▶ WHAT IS ASKED: Take the stretch from the line containing "600x420 pixels. At" through the end of the records and write it as a JSON list of strings, one string per line, skipping blank lines. Omit the pictures.

▶ ROWS:
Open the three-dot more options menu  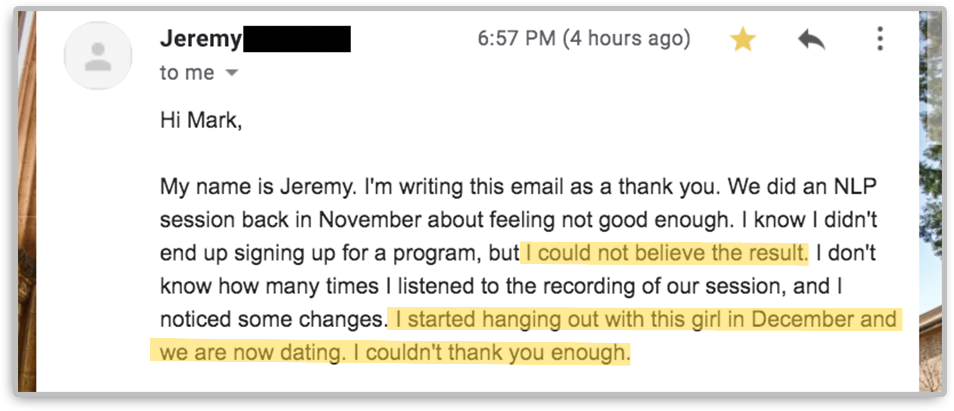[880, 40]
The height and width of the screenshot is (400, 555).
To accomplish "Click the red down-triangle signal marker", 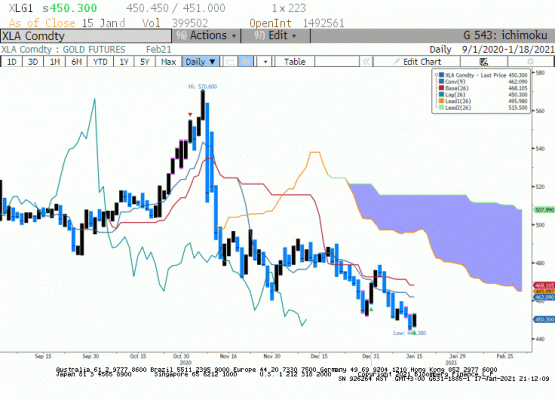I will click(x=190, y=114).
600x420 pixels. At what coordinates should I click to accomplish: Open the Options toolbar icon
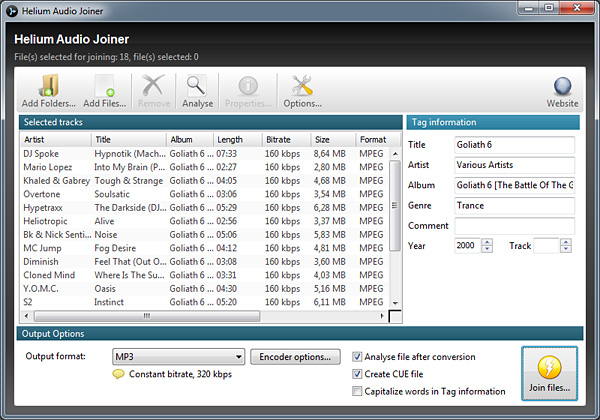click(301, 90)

▶ SOLUTION FOR THIS PROBLEM:
[
  "600x420 pixels. At what coordinates should I click to accomplish: Open the Options toolbar icon",
  "click(301, 90)"
]